Sencha is a Python package for directly translating RNA-seq reads into coding protein sequence.

These details have not been verified by PyPI

Project links

Homepage

Development Status
- 2 - Pre-Alpha
Intended Audience
- Developers
License
- OSI Approved :: MIT License
Natural Language
- English
Programming Language

Project description

sencha

Tests Linting

What is sencha?

Sencha is a Python package for directly translating RNA-seq reads into coding protein sequence.

Free software: MIT license
Documentation: https://czbiohub.github.io/sencha

The name is inspired from the naming pattern of sourmash combined with @olgabot's love of tea. (Sencha is a Japanese green tea.)

Installation

The package can be installed from PyPI using pip here:

pip install sencha

Developmental install

To install this code and play around with the code locally, clone this github repository and use pip to install:

git clone https://github.com/czbiohub/sencha.git
cd sencha

# The "." means "install *this*, the folder where I am now"
pip install .

Usage

Extract likely protein-coding reads from sequencing data

A reference proteome must be supplied as the first argument.

sencha translate reference-proteome.fa.gz *.fastq.gz > coding_peptides.fasta

Save the "coding scores" to a csv or parquet file

The "coding score" of each read is calculated by translating each read in six frames, then is calculatating the Jaccard index between any of the six translated frames of the read and the peptide database. The final coding score is the maximum Jaccard index across all reading frames. If you'd like to see the coding scores for all reads, use the --csv flag or --parquet flag.

csv:

sencha translate --csv coding_scores.csv reference-proteome.fa.gz *.fastq.gz > coding_peptides.fasta

parquet:

sencha translate --parquet coding_scores.parquet reference-proteome.fa.gz *.fastq.gz > coding_peptides.fasta

Save the coding nucleotides to a fasta

By default, only the coding peptides are output. If you'd like to also output the underlying nucleotide sequence, then use the flag --coding-nucleotide-fasta

sencha translate --coding-nucleotide-fasta coding_nucleotides.fasta reference-proteome.fa.gz *.fastq.gz > coding_peptides.fasta

Save the non-coding nucleotides to a fasta

To see the sequence of reads which were deemed non-coding, use the flag --noncoding-nucleotide-fasta.

sencha translate --noncoding-nucleotide-fasta noncoding_nucleotides.fasta reference-proteome.fa.gz *.fastq.gz > coding_peptides.fasta

Save the low complexity nucleotides to a fasta

To see the sequence of reads found to have too low complexity of nucleotide sequence to evaluate, use the flag --low-complexity-nucleotide-fasta. Low complexity is determined by the same method as the read trimmer fastp in which we calculate what percentage of the sequence has consecutive runs of the same base, or mathematically, how often seq[i] = seq[i+1]. The default threshold is 0.3. As an example, the sequence CCCCCCCCCACCACCACCCCCCCCACCCCCCCCCCCCCCCCCCCCCCCCCCACCCCCCCACACACCCCCAACACCC would be considered low complexity. While this sequence has many nucleotide k-mers, it is likely a result of a sequencing error and we ignore it.

THINGS TO DO:
A - Reproduce the passage of the sencha text that begins with the words "The package can" and ends after the words "pip install .".
B - Answer from the sencha text, one answer per line:
(i) Under what license is the software released?
(ii) What must be supplied as the first argument to sencha translate?
(iii) What is the default threshold for low complexity?
The material that comes next stands apart from the sencha text.

INFORMATION SHOWN:
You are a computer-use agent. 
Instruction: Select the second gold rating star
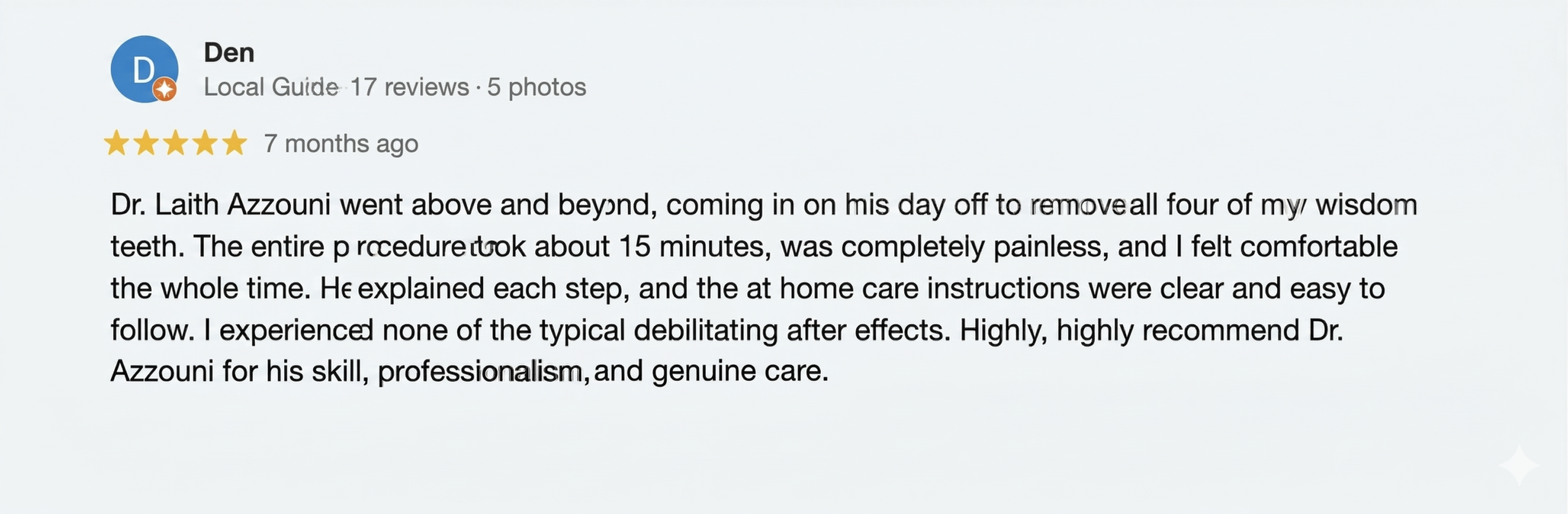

EXERCISE RESULTS:
A -
The package can be installed from PyPI using pip here:

pip install sencha

Developmental install

To install this code and play around with the code locally, clone this github repository and use pip to install:

git clone https://github.com/czbiohub/sencha.git
cd sencha

# The "." means "install *this*, the folder where I am now"
pip install .

B -
(i) The MIT license.
(ii) A reference proteome.
(iii) 0.3.